WICG / turtledove

TURTLEDOVE
https://wicg.github.io/turtledove/
Other
522 stars 225 forks source link

Limit on Number of Interest Groups / Web Bundles #46

Closed appascoe closed 1 year ago

appascoe commented 4 years ago

In the Aggregate Reporting API repo, it's written:

Pending reports take up storage on the client’s device, so there should be some limits on the total storage this API can use per origin.

I presume we would want similar per-origin limits on interest groups and web bundles in TURTLEDOVE. I think this is worth explicitly stating in the explainer.

This leads to a follow-up question: I would also presume that we would want some global limit on the amount of storage occupied on the client's device. Is this accurate?

I would argue in favor of a global limit, but such a limit does open up some attack vectors. For example, a malevolent actor could, in principle, spoof being many origins, reach the quota for each origin, so that the data for prior, legitimate origins get evicted. Perhaps a mechanism such that only origins that are .well-known can add data to the browser. Maybe this is the intent, but I don't see it specified.

Beyond this, there doesn't appear to be a specification that would prevent a malevolent actor from writing their own interest groups into the browser under a legitimate origin's name. This could result in eviction of legitimate data, or result in nonsense requests during the interest group request.

michaelkleber commented 4 years ago

All browsers have to manage resources — for example, every time an HTTP response comes with a Cache-Control header, it's asking the browser to store it for some amount of time — and the details of how to handle resource constraints are up to the browser's discretion.

In the TURTLEDOVE case, browsers could track how old things are and how often they've actually won an auction, so could make informed decisions about what to evict if space constraints forced them to do so. And web bundles could always be deleted and then re-downloaded later, if the browser chose.

Beyond this, there doesn't appear to be a specification that would prevent a malevolent actor from writing their own interest groups into the browser under a legitimate origin's name.

The joinAdInterestGroup API must be called from a window (top-level or iframe) whose origin matches the group's owner.
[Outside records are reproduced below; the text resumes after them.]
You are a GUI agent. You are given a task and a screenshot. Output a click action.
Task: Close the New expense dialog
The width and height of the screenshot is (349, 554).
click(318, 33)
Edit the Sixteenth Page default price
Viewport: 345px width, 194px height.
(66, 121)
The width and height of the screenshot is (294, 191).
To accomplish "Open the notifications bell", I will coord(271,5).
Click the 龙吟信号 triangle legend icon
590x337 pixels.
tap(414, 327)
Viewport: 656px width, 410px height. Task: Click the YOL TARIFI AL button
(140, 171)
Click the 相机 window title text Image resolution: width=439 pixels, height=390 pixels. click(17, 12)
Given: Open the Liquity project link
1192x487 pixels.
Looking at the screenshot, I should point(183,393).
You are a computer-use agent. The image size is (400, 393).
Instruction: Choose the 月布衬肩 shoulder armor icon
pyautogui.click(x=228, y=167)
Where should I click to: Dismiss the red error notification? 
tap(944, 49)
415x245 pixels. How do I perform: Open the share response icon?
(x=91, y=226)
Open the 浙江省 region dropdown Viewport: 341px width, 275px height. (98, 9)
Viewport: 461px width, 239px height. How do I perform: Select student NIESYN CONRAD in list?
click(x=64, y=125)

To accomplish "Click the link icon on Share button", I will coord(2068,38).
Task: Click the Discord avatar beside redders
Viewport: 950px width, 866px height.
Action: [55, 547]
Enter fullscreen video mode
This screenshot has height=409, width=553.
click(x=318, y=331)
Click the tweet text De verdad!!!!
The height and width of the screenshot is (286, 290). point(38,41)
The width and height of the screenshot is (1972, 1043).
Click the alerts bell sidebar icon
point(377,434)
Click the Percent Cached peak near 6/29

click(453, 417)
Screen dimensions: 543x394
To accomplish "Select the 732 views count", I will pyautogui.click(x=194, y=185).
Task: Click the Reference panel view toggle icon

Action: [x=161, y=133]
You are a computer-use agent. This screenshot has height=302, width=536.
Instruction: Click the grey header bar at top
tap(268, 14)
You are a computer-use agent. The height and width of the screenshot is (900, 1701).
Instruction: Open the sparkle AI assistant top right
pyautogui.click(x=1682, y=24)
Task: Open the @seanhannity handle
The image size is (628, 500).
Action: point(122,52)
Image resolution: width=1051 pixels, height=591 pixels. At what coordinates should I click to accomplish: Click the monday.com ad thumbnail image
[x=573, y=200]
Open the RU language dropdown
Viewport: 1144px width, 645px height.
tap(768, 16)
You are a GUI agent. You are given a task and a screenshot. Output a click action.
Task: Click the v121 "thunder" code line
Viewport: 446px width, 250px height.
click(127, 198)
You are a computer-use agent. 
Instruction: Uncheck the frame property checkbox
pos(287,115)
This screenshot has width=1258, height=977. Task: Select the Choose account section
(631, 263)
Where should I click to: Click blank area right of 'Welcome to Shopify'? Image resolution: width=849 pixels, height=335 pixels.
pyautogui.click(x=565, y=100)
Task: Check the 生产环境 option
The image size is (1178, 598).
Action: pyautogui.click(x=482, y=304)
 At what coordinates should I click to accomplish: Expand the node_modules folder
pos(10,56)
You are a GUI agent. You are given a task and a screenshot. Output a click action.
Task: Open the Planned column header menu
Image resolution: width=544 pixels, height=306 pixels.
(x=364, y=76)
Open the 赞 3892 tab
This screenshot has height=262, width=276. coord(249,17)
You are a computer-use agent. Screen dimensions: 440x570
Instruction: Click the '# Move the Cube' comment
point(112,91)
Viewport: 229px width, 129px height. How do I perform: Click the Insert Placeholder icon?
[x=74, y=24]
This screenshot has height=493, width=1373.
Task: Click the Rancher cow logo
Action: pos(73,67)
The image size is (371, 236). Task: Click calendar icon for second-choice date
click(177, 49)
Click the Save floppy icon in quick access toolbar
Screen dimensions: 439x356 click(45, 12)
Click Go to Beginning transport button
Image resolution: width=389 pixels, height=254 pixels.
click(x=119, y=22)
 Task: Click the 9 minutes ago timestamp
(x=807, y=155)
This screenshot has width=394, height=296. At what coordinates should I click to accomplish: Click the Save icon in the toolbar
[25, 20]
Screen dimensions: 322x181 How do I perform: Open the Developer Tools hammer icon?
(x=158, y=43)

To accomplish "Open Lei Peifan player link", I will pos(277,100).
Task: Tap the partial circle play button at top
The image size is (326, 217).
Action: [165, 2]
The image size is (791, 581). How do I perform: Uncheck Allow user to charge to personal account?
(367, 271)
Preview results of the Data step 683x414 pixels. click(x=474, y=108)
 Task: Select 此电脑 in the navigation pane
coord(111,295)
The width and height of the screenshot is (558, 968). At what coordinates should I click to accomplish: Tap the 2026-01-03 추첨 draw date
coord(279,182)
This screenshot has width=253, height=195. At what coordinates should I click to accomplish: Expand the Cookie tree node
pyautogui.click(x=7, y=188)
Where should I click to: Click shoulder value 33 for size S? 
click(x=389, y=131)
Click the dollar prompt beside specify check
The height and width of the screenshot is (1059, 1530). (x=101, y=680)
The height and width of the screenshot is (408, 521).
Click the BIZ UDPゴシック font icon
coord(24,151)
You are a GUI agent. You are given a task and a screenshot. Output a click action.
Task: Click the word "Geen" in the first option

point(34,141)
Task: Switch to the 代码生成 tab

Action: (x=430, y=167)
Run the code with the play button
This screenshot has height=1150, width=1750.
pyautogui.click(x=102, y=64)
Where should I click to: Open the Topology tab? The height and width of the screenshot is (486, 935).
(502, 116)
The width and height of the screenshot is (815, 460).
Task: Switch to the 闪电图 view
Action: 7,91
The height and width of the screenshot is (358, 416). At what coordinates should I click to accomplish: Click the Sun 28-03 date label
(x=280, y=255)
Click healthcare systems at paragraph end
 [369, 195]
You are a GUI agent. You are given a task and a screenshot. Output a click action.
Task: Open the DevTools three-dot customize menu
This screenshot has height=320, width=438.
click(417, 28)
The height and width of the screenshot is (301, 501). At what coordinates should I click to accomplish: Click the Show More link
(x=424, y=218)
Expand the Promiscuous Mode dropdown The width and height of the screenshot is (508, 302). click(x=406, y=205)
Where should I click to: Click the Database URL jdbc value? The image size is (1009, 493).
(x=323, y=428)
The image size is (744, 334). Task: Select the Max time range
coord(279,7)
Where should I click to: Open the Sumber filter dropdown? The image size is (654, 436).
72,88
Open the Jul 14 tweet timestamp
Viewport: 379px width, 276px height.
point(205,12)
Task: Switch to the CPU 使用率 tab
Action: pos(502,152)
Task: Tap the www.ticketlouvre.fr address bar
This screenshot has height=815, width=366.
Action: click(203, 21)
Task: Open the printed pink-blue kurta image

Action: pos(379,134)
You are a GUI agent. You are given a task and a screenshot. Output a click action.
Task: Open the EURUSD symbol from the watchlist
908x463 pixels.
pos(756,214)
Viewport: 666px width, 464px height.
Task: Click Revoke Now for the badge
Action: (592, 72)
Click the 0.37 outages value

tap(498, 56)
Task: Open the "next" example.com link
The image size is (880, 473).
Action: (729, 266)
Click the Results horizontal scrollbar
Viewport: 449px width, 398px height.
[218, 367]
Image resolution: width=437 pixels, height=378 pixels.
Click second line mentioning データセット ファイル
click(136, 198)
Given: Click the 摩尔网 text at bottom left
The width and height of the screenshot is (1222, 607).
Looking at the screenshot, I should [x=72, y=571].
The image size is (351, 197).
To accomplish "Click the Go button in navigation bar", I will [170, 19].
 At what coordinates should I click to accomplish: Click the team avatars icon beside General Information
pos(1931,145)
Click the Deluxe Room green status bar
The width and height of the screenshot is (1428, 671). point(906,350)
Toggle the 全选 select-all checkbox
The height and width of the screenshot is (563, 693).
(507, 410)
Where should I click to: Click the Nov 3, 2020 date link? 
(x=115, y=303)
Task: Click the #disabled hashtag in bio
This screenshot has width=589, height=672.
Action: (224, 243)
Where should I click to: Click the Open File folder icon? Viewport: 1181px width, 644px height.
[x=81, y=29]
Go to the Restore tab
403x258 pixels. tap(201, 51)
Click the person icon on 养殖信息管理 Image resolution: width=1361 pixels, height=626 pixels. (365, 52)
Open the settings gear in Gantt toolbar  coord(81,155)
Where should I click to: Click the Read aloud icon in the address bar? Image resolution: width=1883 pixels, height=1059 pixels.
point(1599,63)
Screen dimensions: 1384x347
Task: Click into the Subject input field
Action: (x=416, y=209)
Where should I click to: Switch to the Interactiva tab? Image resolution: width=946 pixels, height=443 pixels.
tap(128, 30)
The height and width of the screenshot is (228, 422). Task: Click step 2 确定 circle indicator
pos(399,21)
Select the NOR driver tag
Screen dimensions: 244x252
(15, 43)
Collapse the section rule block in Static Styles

ablanchard1138 commented 4 years ago

Hello,

We also believe that the browser having to handle a large number of ad bundles could lead to degraded web experience for users (large consumption of data and usage of memory to load all the logic, but also pictures, videos, etc). That's one of the reason for the existence of SPARROW's gatekeeper, hosting the auction outside of the browser, and only sending the creatives to be displayed (and not all that could be displayed eventually).

However, solving this issue by reducing the number of interest groups is going to strongly impact the performance of advertising. If this is to happen, then indeed it needs to be stated.

@michaelkleber, could you elaborate on how this mechanism of filtering based on winning rate / size would work?

Does it require some server-side actions to happen? Since the average winning rate can be quite low for many campaigns on many users, doing it fully in a browser is probably not realistic to achieve a good enough user-level filtering performance.

Also, how advertisers would be notified that a particular bundle has been dropped? This is an important information that should influence marketing strategies.

michaelkleber commented 4 years ago

The web bundle to render each ad is just something downloaded from a URL. So even if the browser needs to conserve space and deletes some stored web bundles to do so, it could always download the bundle resource again, at render time. (It would be a privacy problem if the browser usually made a network request at ad render time, but doing so occasionally seems fine.)

There's no reason that I can see to evict the in-browser bidding JS functions, so all ads should get to participate in the auction. And there would be no server-side action or notice of re-download.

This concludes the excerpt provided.